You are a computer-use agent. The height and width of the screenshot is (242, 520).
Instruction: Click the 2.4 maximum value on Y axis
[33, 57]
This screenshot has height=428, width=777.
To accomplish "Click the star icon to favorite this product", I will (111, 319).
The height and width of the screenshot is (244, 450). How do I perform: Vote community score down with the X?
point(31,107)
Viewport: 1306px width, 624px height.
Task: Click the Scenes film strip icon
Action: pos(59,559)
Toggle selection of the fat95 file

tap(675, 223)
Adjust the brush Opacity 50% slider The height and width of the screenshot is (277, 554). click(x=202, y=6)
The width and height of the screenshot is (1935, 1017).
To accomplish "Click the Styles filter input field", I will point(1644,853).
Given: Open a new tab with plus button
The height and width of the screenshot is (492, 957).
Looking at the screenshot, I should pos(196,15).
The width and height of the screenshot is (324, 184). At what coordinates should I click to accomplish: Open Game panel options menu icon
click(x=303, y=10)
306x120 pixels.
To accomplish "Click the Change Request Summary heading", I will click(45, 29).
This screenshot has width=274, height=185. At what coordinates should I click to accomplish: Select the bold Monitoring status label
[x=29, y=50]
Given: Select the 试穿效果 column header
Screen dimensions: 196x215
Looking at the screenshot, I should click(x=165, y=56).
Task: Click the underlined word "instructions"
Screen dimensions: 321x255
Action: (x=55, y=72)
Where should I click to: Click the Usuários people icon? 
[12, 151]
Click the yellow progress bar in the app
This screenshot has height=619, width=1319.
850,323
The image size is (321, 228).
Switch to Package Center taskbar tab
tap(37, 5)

───

▶ _Your goal_
Would you print the line containing "Click the yellow progress bar in the app" and every line after it up to the end of the listing above, exactly, and nothing else?

▶ _Result of the task_
Click the yellow progress bar in the app
This screenshot has height=619, width=1319.
850,323
The image size is (321, 228).
Switch to Package Center taskbar tab
tap(37, 5)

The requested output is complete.